Par Lisa Peyronne et Valentine Fabre

La réalité du manque de moyens dont font face les étudiant.e.s ne date pas d’hier. On se souvient notamment, en novembre dernier, d’un étudiant lyonnais qui s’est immolé pour dénoncer la situation critique dans laquelle il se trouvait. Son action avait relancé la question de la précarité et les associations étudiantes avaient attendu des retours de la ministre de l’Enseignement supérieur. 

Quelques mois plus tard, à cause de la pandémie mondiale, le sujet revient sur le devant de la scène. Comment gérer un confinement lorsque les ressources sont absentes et que l’aide apportée aux plus démunis ne peut plus prendre place ? 

Bien que beaucoup d’étudiants soient retournés dans leur domicile familial, certains d’entre eux n’ont pas pu se payer des billets de dernière minute et doivent vivre leur confinement seul et souvent dans des surfaces très réduites. Pour ceux et celles qui auraient pu rentrer, les APL continuent à être versées durant cette période et les résident.e.s des cités universitaires du CROUS qui auraient quitté leur chambre, sont exemptés de loyer jusqu’à fin juin. 

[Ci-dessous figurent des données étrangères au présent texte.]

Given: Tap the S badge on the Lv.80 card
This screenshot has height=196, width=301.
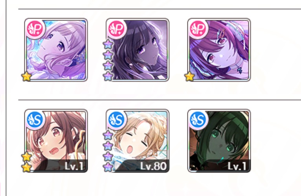Looking at the screenshot, I should [117, 120].
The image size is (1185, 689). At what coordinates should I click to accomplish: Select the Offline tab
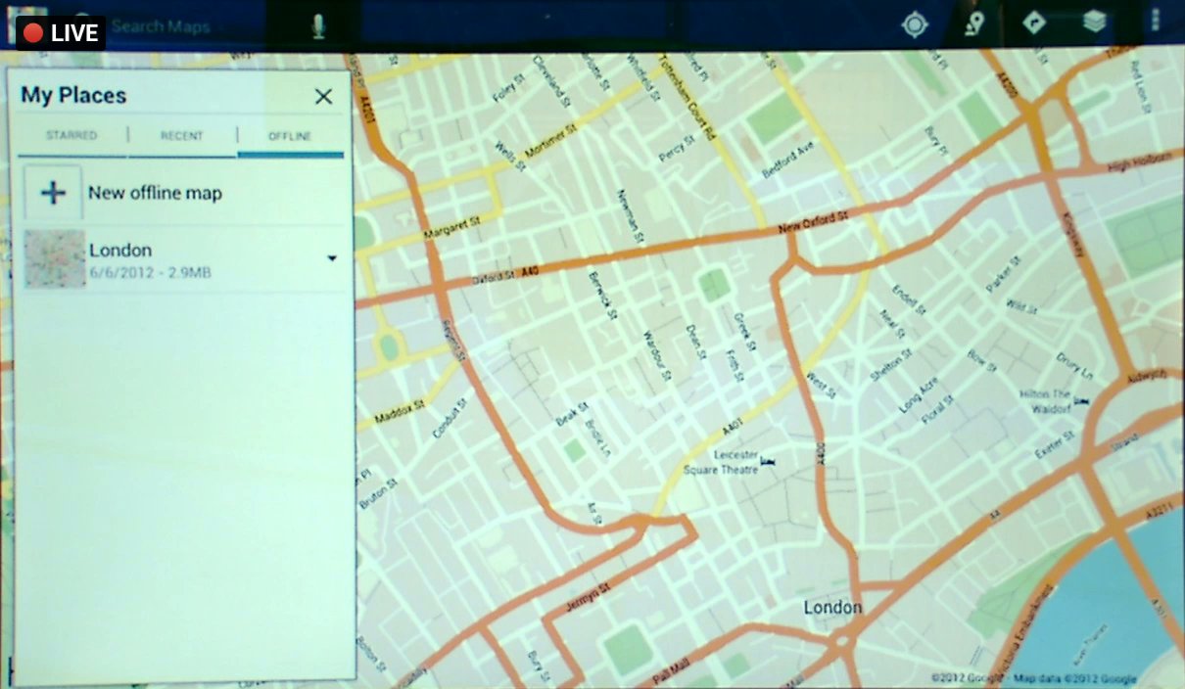point(290,136)
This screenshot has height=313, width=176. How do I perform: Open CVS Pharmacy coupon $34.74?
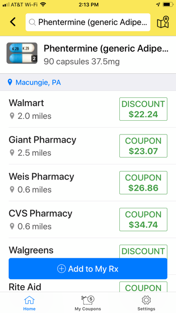pyautogui.click(x=143, y=220)
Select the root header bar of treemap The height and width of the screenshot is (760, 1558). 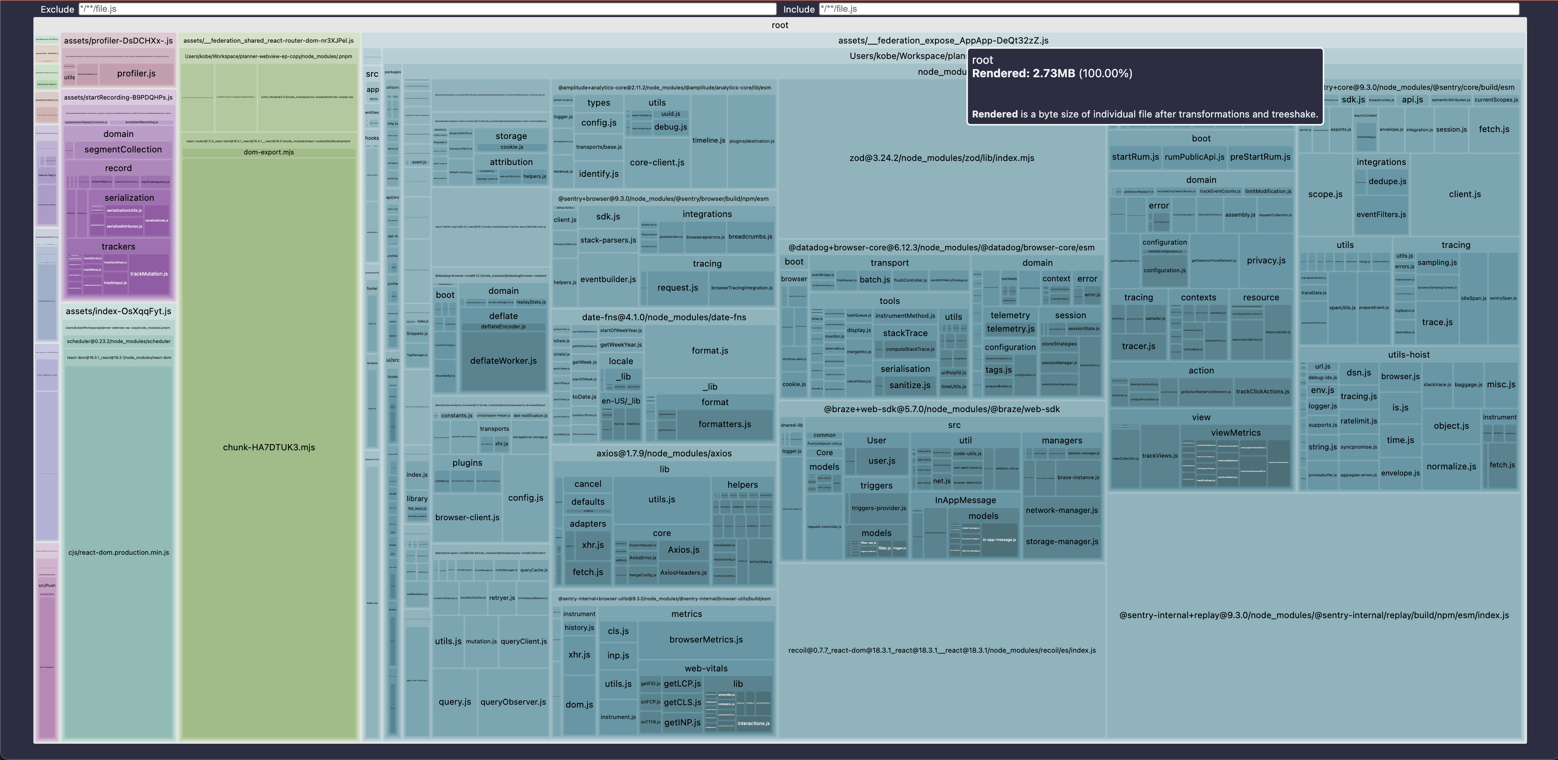780,25
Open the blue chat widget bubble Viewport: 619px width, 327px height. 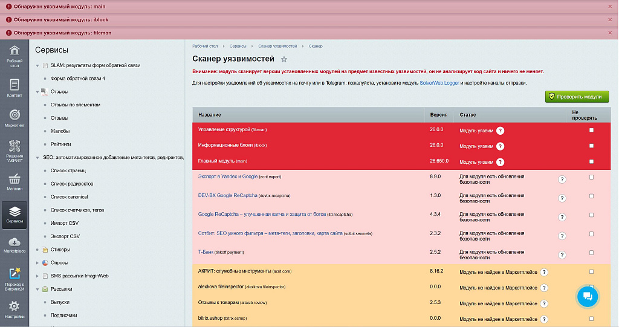click(x=588, y=296)
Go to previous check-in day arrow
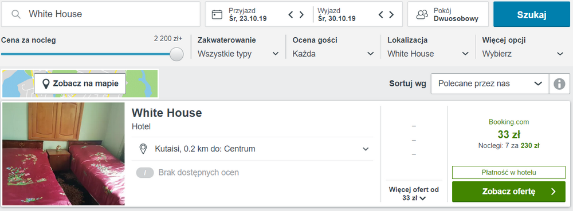This screenshot has height=211, width=573. click(291, 14)
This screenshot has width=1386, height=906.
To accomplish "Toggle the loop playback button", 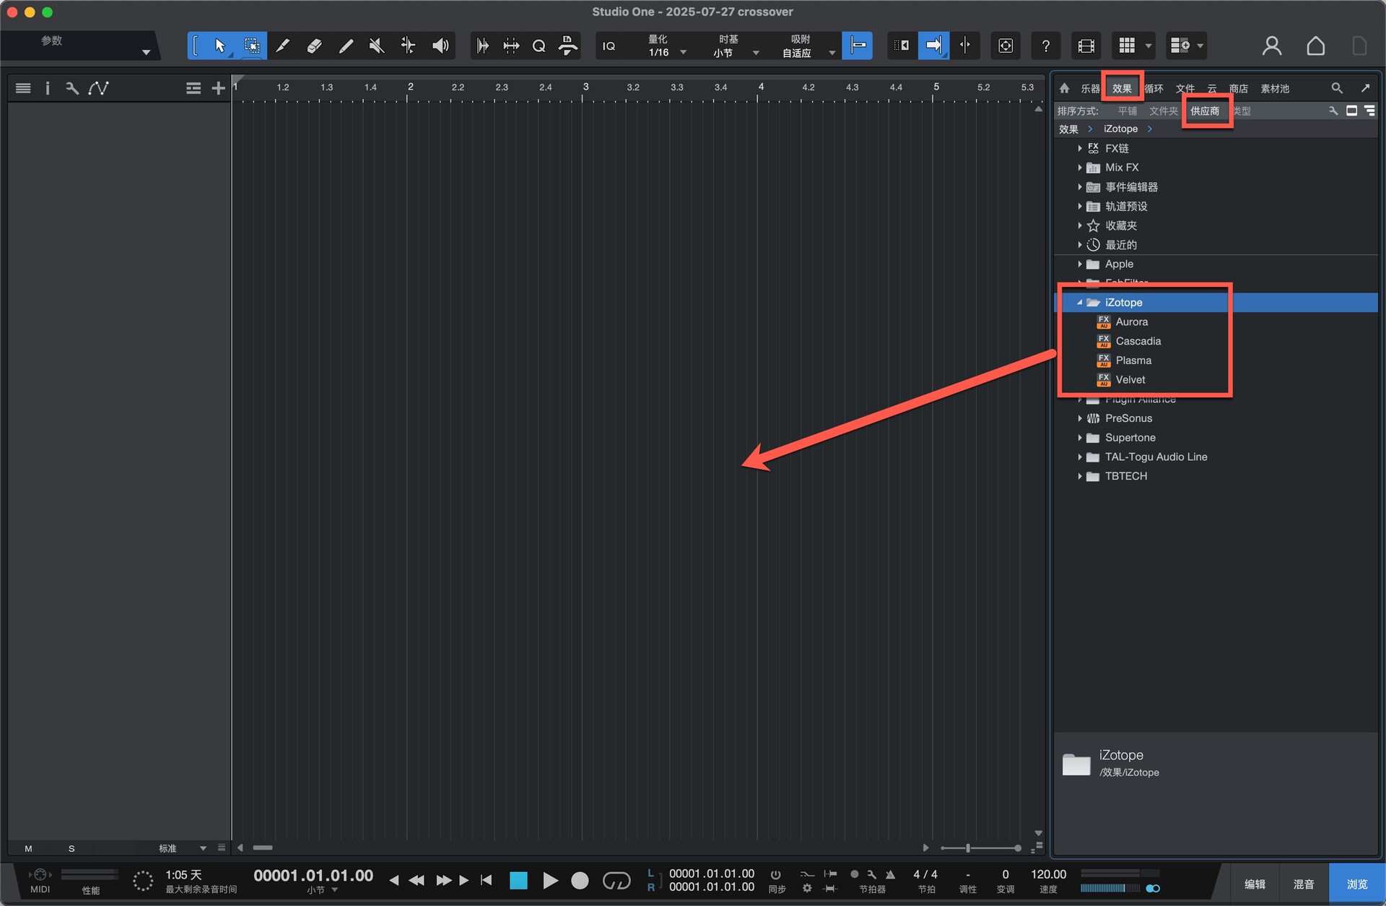I will (616, 881).
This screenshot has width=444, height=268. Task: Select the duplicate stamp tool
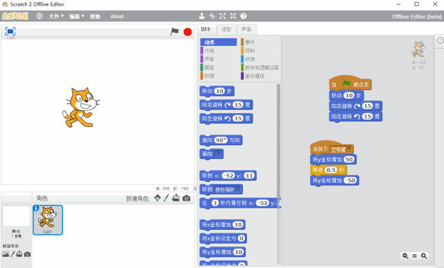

Cependant, malgré ces quelques mesures, la situation n’est pas vivable pour un nombre considérable d’étudiant.e.s. Cette crise sanitaire a entraîné la fermeture des restaurants universitaires, qui, avec des repas complets plafonnés à 3,30 euros permettaient à beaucoup de se nourrir correctement. La plupart de ces restaurants ont d’ailleurs distribués toutes leurs denrées au début du confinement pour permettent aux étudiants de manger convenablement pour quelques jours. La Croix-Rouge et les Restos du Coeur continuent les distributions de paniers-repas et d’aliments de première nécessité, mais les stocks ne sont pas assez conséquent pour tenir plus de 3 ou 4 jours. 

Il y a aussi l’arrêt des jobs étudiants, certains d’entre nous cumulent plusieurs emplois pour réussir à finir les mois. Le chômage partiel n’est pas indéfini et l’insécurité économique ne fait qu’accroître plus le temps passe. Bien que Frédéric Vidal est annoncé un déblocage de 10 millions supplémentaires pour les aides spécifiques d’urgence, que certaines universités versent des aides spéciales, la situation économique des étudiant.e.s les plus précaires est incertaine et ne leur permet pas d’apaiser leur quotidien durant cette période difficile. 

Toutes les personnes étant restées dans leur chambre universitaires ou leur appartement, seul.e et dans un espace restreint lancent des appels à l’aide au gouvernement pour que la situation soit débloquée dans les plus brefs délais. Un appel auquel Macron a répondu lundi 13 avril lors de son allocution télévisée. Il a alors annoncé la mise en place d’une aide exceptionnelle pour « aider les familles et les étudiants les plus modestes ». Une aide dont on ignore toujours les détails et la date de son arrivée. Jessica, une étudiante interviewée par Europe 1, témoigne au lendemain de cette annonce : « Une fois que j’ai payé mon loyer, concrètement il me reste vingt euros. Depuis l’annonce du confinement, mon quotidien a totalement changé. Je travaillais avec trois jobs étudiants et là je n’en ai plus qu’un, qui est un maigre revenu, une centaine d’euros par mois. Donc tout s’écroule ». Une situation précaire qui l’oblige à ne manger « que du riz ou des pâtes qui me sont livrés par la banque alimentaire au travers de l’association » et à ne faire « qu’un seul repas par jour ».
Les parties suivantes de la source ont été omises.